Réalisateur : Jeff Nichols

Date de sortie : 16 mars 2016

Pays : USA

Genre : SF, thriller

Durée : 111 minutes

Budget : 18 millions de dolars

Casting : Michael Shannon (Roy Tomlin), Kirsten Dunst (Sarah Tomlin), Joel Edgerton (Lucas), Adam Driver (Paul Sevier), Sam Shepard (Calvin Meyer)

Un petit garçon un peu spécial doté d’un étrange pouvoir, une secte au style vestimentaire douteux qui en a fait son messie, son père biologique qui l’enlève de ses griffes, un ami qui l’aide dans cette aventure, des agents du FBI et de la NSA qui se lancent à leur poursuite, une prophétique fin du monde, tous ces ingrédients mis ensemble composent le nouveau film de Jeff Nichols. La petite touche personnelle comme dans tout bon plat : une méthode de réalisation où il amorce une situation, conduit le spectateur dans des sentiers bien connus mais casse les codes en ne montrant pas la suite directe, celle attendue, laissant place à des interrogations et des suppositions toutes personnelles. Un road movie oppressant teinté de science fiction un brin vintage. Amateur dX-Files, de Carpenter (Starman notamment car le scénario est très proche) et de Spielberg période E.T (un enfant venu peut être d’ailleurs et qui souhaite rentrer chez lui, on nous épargne tout de même le fameux : »téléphone-maison »), ce film est fait pour vous. 
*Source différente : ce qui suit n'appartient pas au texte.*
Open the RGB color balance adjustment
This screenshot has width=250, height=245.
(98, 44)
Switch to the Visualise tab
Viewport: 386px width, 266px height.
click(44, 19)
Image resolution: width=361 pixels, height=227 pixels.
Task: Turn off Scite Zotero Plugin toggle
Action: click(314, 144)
Ce premier constat est perceptible tout au long du film. Nichols est influencé par les années 1980. Cela se voit dans les références cinématographiques utilisées, dans les looks des personnages pas très modernes, dans les outils utilisés (le magnétophone à cassette d’Adam Driver, disparu des écrans depuis des années) et surtout dans la bande son. Les touches, les notes, les jingles, David Wingo est lui aussi sous le magnétisme de cette décennie décidément très inspirante. Le compositeur parvient a insufflé la même ambiance assez anxiogène qu’il avait réussi à planter dans Take Shelter, où là aussi il était question de fin du monde.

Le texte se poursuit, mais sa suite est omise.